Il a fallu aller la chercher sur le site “carrière” d’une boite de transformation digitale a priori sérieuse. Hum. Il cherchent donc “un statisticien ou mathématicien passionné par l’informatique, qui sait concevoir, construire et tester des moteurs de machine learning à partir [de] problématiques métier et des données brutes”. Pour être un peu plus spécifique, il faudra aussi être “un champion de Kaggle, un passionné de Coursera” et participer (!) à des “meetups de machine learning”.
 

Puisqu’on parle d’un “consultant senior”, il aura entre 3 à 5 ans d’expérience répartis ainsi :

  • un an d’expérience avec la stack Hadoop, ie Flume, HBase, Pig, Hive, Sqoop et/ou la base Apache Cassandra;
  • un an d’expérience sur la configuration, la gestion, le monitoring, le debugging, le benchmarking, l’administration et la performance d’Hadoop et/ou Cassandra;
  • la maitrise de Hadoop Distributed File System (HDFS), des bases de donnée non-relationnelles noSQL, d’autres trucs plus ou moins spécifiques en bases de données relationnelles et multi-dimensionnelles (SQL, MDX for Oracle, MS SQL Server or IBM DB2);
    - la connaissance de VBA.

Ah oui. Si, en plus d’être un cador assez ultime pour valider les points ci-dessus, à 25–28 ans, vous maîtrisez des services de “Cloud computing style Elastic MapReduce (sic), Amazon Web Services EC2, Cloudera, Hortonworks” etc vous aurez peut-etre la chance de pouvoir toucher 3000e/mois dans cette boite de conseil.

Ce genre de profils n’existe pas. Tout simplement. Et s’il existait, ce guru aurait 40 ans et serait déjà embauché chez Google ou IBM.

Ces gens ne peuvent pas être sérieux.

Les Tontons Flingueurs prient pour le salut de certains services RH

Et donc

Pas la peine de faire leur procès aux mots. Ils ne sont pas plus creux que ce qu’ils charrient — évidemment, Samuel.

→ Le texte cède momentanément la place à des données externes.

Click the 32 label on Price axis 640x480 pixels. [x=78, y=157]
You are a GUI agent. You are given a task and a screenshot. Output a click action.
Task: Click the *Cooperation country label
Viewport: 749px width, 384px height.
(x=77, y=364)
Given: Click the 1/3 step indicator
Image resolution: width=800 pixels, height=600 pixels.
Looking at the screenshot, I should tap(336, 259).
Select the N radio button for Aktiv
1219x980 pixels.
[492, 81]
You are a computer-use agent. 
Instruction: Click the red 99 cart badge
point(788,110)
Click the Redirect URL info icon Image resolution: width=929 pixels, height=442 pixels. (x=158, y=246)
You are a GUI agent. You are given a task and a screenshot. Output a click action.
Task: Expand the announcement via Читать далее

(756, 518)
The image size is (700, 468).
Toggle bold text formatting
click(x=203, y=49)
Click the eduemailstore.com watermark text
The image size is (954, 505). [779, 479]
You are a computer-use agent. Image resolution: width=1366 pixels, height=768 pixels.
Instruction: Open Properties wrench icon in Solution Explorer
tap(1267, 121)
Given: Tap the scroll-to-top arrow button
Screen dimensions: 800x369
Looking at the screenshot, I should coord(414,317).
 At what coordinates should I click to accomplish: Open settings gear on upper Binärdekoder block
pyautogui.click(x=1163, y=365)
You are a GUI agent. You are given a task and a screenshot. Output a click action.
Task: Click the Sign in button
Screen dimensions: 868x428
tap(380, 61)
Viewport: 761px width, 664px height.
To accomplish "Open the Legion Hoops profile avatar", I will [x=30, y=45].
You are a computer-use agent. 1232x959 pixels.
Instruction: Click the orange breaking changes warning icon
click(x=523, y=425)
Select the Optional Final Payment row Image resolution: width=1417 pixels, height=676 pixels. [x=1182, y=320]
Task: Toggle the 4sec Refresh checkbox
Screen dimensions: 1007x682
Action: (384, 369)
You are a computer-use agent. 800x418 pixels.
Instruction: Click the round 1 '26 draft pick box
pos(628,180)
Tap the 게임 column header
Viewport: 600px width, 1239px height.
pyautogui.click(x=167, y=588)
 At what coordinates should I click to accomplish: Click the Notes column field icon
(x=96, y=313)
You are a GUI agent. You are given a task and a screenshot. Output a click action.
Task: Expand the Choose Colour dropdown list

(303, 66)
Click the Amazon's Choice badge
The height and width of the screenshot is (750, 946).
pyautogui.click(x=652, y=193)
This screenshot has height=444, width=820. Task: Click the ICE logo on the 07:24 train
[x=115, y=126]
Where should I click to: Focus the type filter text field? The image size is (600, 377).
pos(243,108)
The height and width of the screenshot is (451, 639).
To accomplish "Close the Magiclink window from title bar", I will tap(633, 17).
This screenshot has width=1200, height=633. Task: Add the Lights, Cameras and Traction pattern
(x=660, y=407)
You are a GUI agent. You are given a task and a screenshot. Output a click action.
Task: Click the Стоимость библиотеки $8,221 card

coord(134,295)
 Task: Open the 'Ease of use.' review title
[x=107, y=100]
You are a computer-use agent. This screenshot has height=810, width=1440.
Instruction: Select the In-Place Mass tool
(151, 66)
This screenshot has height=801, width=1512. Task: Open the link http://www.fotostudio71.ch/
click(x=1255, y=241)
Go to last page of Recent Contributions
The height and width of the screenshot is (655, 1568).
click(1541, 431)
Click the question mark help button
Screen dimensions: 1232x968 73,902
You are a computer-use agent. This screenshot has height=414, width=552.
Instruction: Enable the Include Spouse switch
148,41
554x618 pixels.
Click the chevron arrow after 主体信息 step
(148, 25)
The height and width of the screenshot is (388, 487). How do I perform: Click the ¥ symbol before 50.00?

J’espère ne pas être trop naïf. Je suppose que lorsqu’on laisse les RH recruter des gens sur des problématiques techniques, ce genre d’inepties peut apparaître. Peut-être suis-je déconnecté de la réalité du terrain et je vis dans mon petit bocal depuis deux ans. Peut-être toutes les annonces techniques sont forcément aberrantes.

Ou peut-être pas.

Ce qui me parait clair, au vu de ces quelques offres, c’est que le marché n’est pas encore prêt. J’ai l’impression de voir des demande vagues, avec un saupoudrage de mot-clés grappillés sur le net ou lors de la lecture de différents articles plus ou moins techniques, plus ou moins accessibles. Ce qui transparaît, c’est que les plate-formes intégrées basées sur les moteurs Hadoop et Spark (traitement distribué et parallèle) sont mises en avant, avec les infrastructures de stockage de données correspondantes. Ce qui laisse supposer qu’il ne sera pas utile d’être réellement performant sur les traitements, puisqu’il sera facile de rajouter des noeuds de calculs. L’empilement de toutes ces couches logicielles sent fort la construction d’usines à gaz peu maintenables, hors de prix et peu évolutives.

J’ai du mal à trouver ça pertinent.

[*] : Je vais faire hurler les R-addicts, mais tant pis. Il faut que quelqu’un vous le dise, et j’ai bien l’impression que personne n’ose ... R, sérieux. Les mecs de bio et les médecins s’en servent, et ça ne vous a pas mis la puce à l’oreille ? Et puisque je parle de pseudo-langage, j’avoue m’être longtemps fourvoyé avec Matlab.